Would it be sufficient to recommend the users to extend one of these images and conda install rapids instead?

If it's non trivial to get things working with our container then this is probably an acceptable workaround.

mroeschke commented 1 year ago

So I think I'm getting close:

I created a cluster on GKE and installed Zero-to-Jupyterhub helm chart

gcloud container clusters create rapids-jupyterlab-test --accelerator type=nvidia-tesla-t4 --machine-type=n1-standard-4 --num-nodes 2 --zone us-west2-b --cluster-version latest
kubectl create clusterrolebinding cluster-admin-binding --clusterrole=cluster-admin --user=<MY_EMAIL>
helm upgrade --cleanup-on-fail --install 2.0.0 jupyterhub/jupyterhub --namespace default --create-namespace --version=2.0.0 --values config.yaml

with this config.yaml

singleuser:
  extraEnv:
    EXTRA_CONDA_PACKAGES: "jupyterhub-singleuser, jupyterhub, jupyterlab"
  image:
    name: rapidsai/rapidsai
    tag: 23.02-cuda11.8-runtime-ubuntu22.04-py3.10

When the user pod starts up on login, it appears the it tries to use the cache from the notices directory? I'm not sure if that's expected

$ kubectl logs jupyter-test-5fname
Defaulted container "notebook" out of: notebook, block-cloud-metadata (init)
This container image and its contents are governed by the NVIDIA Deep Learning Container License.
By pulling and using the container, you accept the terms and conditions of this license:
https://developer.download.nvidia.com/licenses/NVIDIA_Deep_Learning_Container_License.pdf

EXTRA_CONDA_PACKAGES environment variable found. Installing packages.

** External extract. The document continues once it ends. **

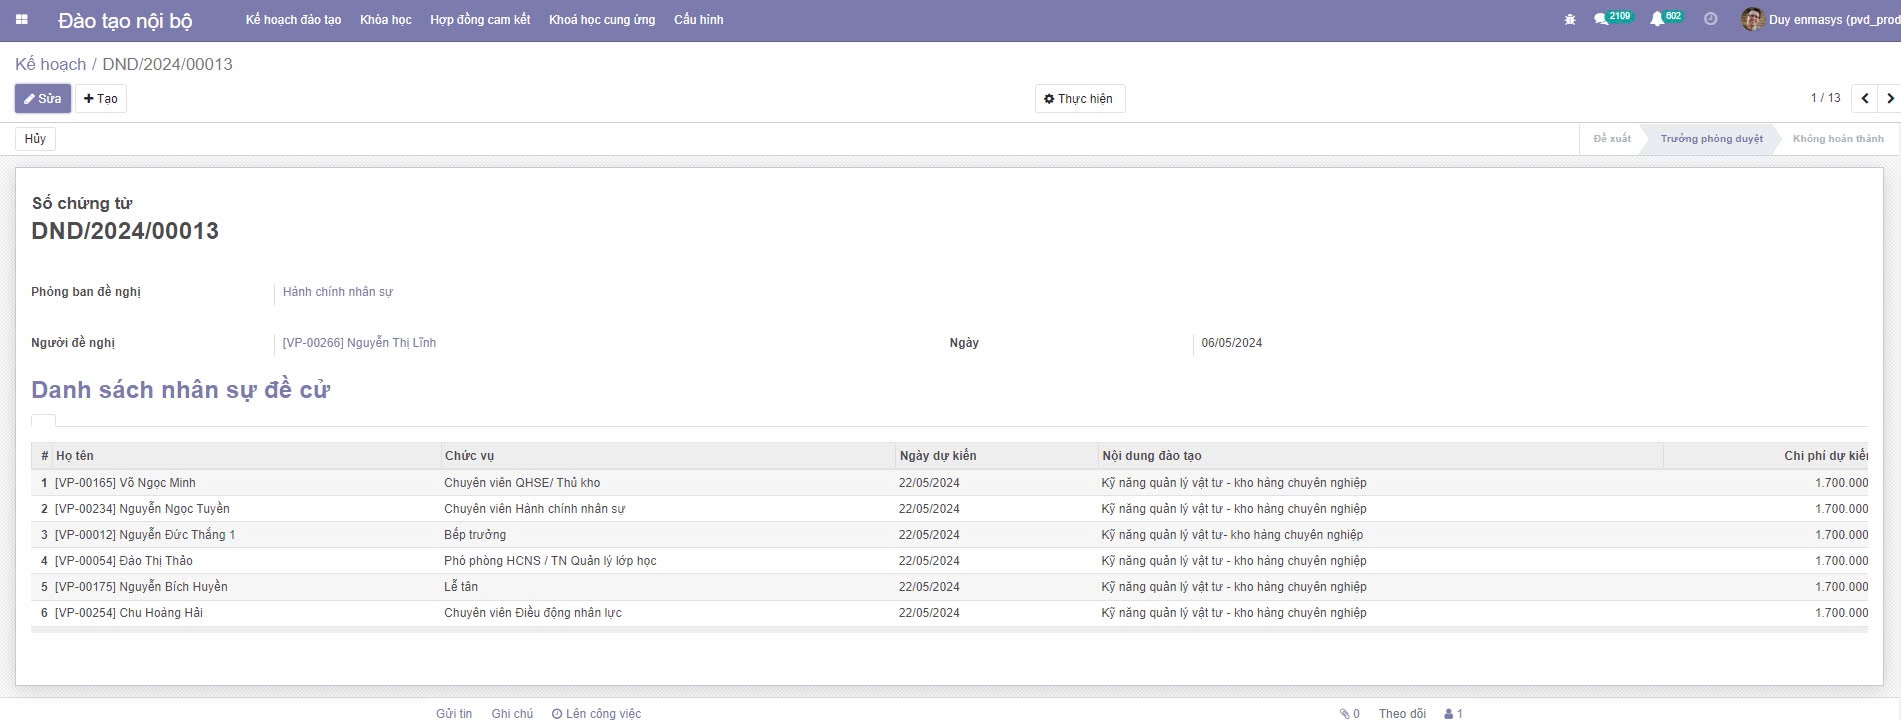Viewport: 1901px width, 720px height.
Task: Open the Kế hoạch đào tạo menu
Action: click(293, 20)
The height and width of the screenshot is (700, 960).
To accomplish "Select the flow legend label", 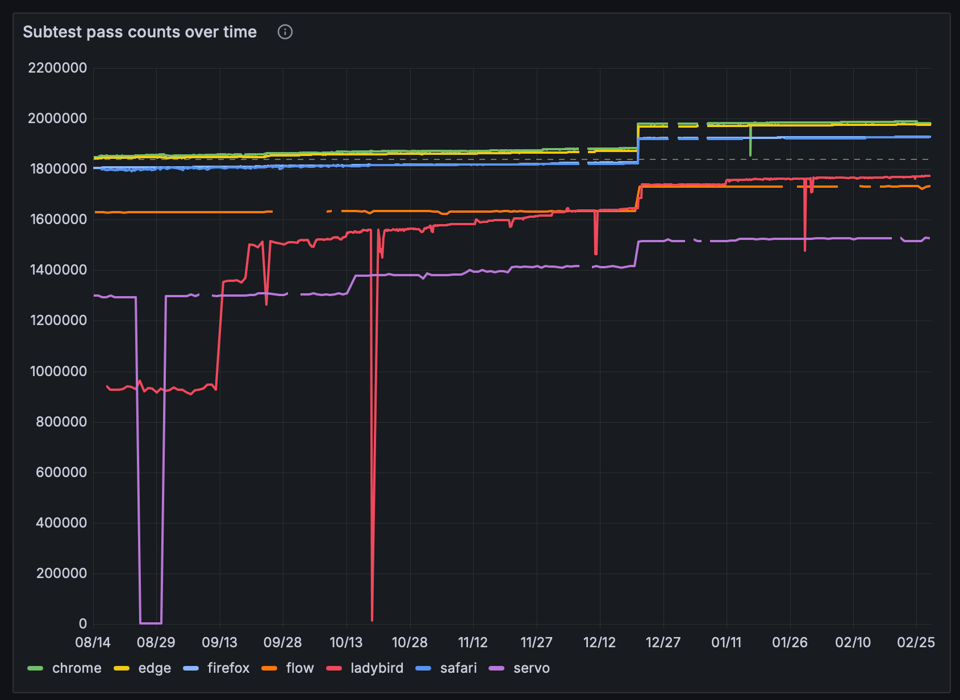I will [x=299, y=668].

CondaError: Error encountered while attempting to create cache directory.
  Directory: /.cache/conda/notices
  Exception: [Errno 13] Permission denied: '/.cache'

EDIT:

So I got a bit farther with this config.yaml

hub:
  extraConfig:
    myConfig.py: |
      c.DummyAuthenticator.password = "test"
      c.KubeSpawner.http_timeout = 500
singleuser:
  uid: 0
  #startTimeout: 300
  extraEnv:
    EXTRA_CONDA_PACKAGES: "jupyterhub-singleuser, jsonschema-with-format-nongpl, webcolors"
  image:
    name: rapidsai/rapidsai
    tag: 23.02-cuda11.8-runtime-ubuntu22.04-py3.10

(extra packages needed due to https://stackoverflow.com/questions/75511394/jupyter-contrib-nbextension-install-user-pkg-resources-distributionnotfound-we)

Leads to a login screen to jupyterhub, but I am having trouble successfully logging into with a dummy account.

betatim commented 1 year ago

To help with the login screen problem: do you see any error messages in the logs of the hub pod? With a brand new JupyterHub on a new kubernetes cluster there will be a bunch of pods but the name of one of them should start with hub-. This is the pod running JupyterHub, which should (hopefully) print some useful error message when you try to sign in.

I don't know what kind of use-case/user we are targeting with this guide, so my following comments are maybe useless:

In general it makes sense to pre-build "single user image" for a JupyterHub. In our case that would mean building a container image based on rapidsai/rapidsai:23.02-cuda11.8-runtime-ubuntu22.04-py3.10 from a custom Dockerfile. That way we can install the extra packages required and make other adjustments that might need to happen. That way we don't need to run the user pod as root (singleuser.uid: 0) and startup times would be quicker because no extra stuff needs installing each time a user signs in. A downside is that you need a public docker registry you can push the built image to, which makes the guide a bit more complex.

jacobtomlinson commented 1 year ago

A downside is that you need a public docker registry you can push the built image to, which makes the guide a bit more complex.

If we can avoid this it would be good. Any instructions which start with "Build a container and push it somewhere" adds a lot of friction.

It would be interesting to see how much size the dependencies add, maybe we can just add them to the RAPIDS container if they are small. Also if they are small installing them at runtime isn't insane and gives the most amount of flexibility.